GIVEN RECORDS:
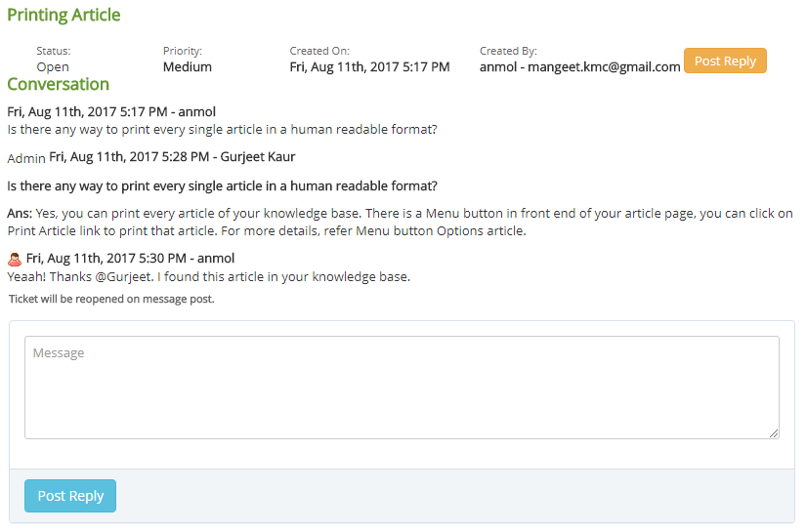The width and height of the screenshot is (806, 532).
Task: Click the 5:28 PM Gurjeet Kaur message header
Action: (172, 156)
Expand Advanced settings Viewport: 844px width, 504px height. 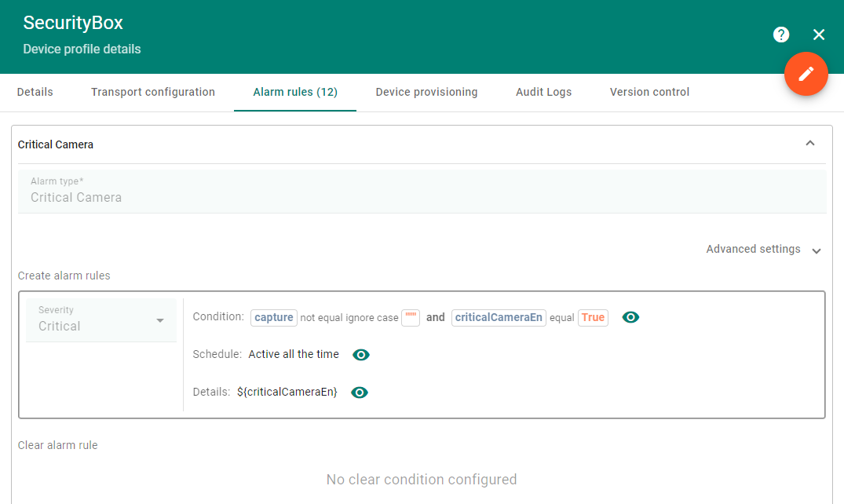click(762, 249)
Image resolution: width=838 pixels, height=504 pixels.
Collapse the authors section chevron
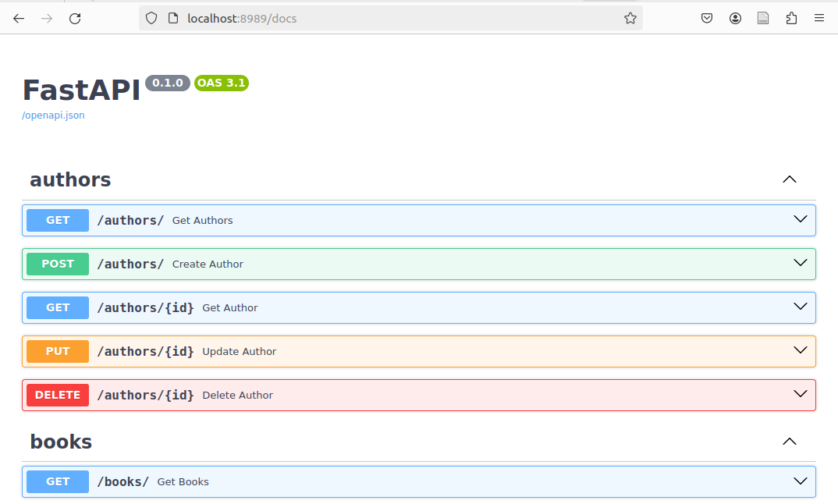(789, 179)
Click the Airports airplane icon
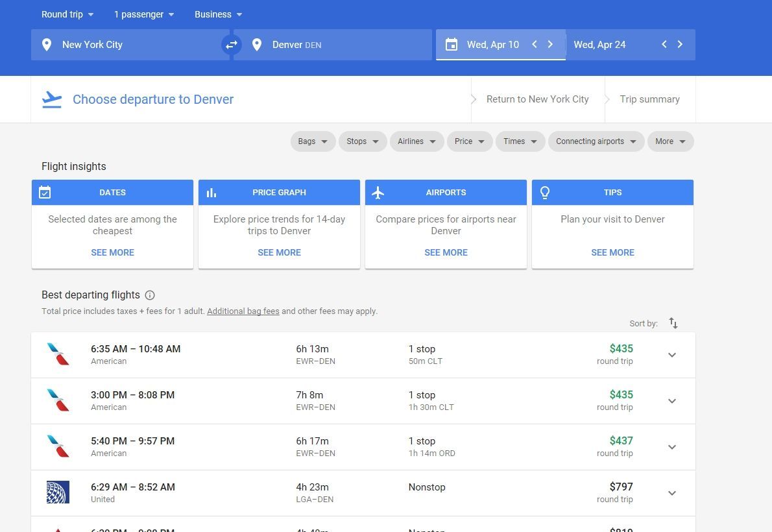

ABOUT THIS TASK:
An exact copy of the lines from the one with "Image resolution: width=838" through the end of the records: produce that and nothing more, leaving out the pictures.

SOLUTION:
Image resolution: width=838 pixels, height=504 pixels.
Collapse the authors section chevron
(789, 179)
Click the Airports airplane icon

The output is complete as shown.